For what values of c does \(c_\infty\) converge?

Answer 2

It looks kinda weird but for a quick example:

\(c = 10\) means \(c_0=10\) so if we want to calculate \(c_1\) it's:

\[c_1 = c_0^{c_0} = 10^{10} = 10000000000 \]
Then to calculate \(c_2\) it will be:

\[c_2 = c_1^{c_1} = 10000000000^{10000000000} \] which as we can see as we approach \(c_\infty\) will diverge for c=10. So no good!

Answer 3

\(e^{-e}\le c\le e^{1/e}\)

Answer 4

Oh how did you figure this out? I honestly don't know the answer haha

Answer 5

Ahh scratch that, that doesn't work..

Answer 6

One way I just thought of is "at infinity" we'll have

\[c_\infty = c_\infty^{c_\infty}\]

Since it's "converged" already. So then I can solve for it:

\[\ln (c_\infty) = c_\infty \ln (c_\infty)\]\[1 = c_\infty\]
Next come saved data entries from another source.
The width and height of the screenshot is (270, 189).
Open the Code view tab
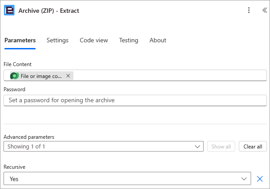coord(94,40)
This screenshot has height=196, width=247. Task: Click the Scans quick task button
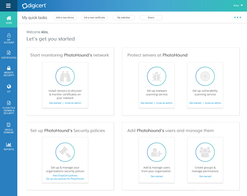tap(151, 18)
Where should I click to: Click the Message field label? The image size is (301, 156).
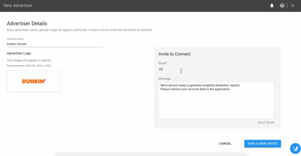point(165,79)
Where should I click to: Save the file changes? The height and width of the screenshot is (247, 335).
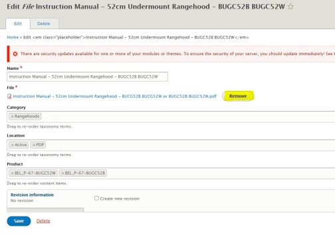pos(19,221)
Which is kinda like one way of getting an answer c=1 will definitely work, but this doesn't really satisfy my.

The simplest bounds I can come to are \(0 \le c \le 1\) BUT negative numbers or numbers larger than 1 could still work, these are just the values I find kinda 'obvious'.

Answer 7

yeah it converges for c=-1,
in all my innocence initially i thought it is a trick question of tetration/lambertw... but it isn't.. it looks like the mother of tetration..

Answer 8

Yeah it's quite weird!

Answer 9

I was thinking when you gave that answer at first that you had solved it with lambert w and I was like, "Ahhh he beat me at my own game! How did I not find this?" But now I don't have an answer anymore so I don't know anymore if I should be happy or sad about this haha.

Answer 10

square roots

Answer 11

It appears to be that c=1/2 converges to 1.

Answer 12

a quick bruteforce gives it converges for all negative integers!
\(c\in \mathbb{Z^{-}} \) or \(c\in [0,1]\)

Answer 13

```
public class RecursiveEigenvalue {

public static double cToC(double c) {
return Math.exp(c * Math.log(c));
}

public static double recC(int n, double c){
for(int i = 0; i< n ; i++){
c = cToC(c);
}
return c;
}

public static void main(String... args) {
System.out.println(recC(1000,0.5));
}
}
```

That gave me this output: `0.9990053500905812`

So looks good haha I was assuming evrything below 1 would actually converge towards 0.

Answer 14

Also, is my code for doing \(c^c\) bad @ganeshie8 because I couldn't find a better way to do it off hand haha.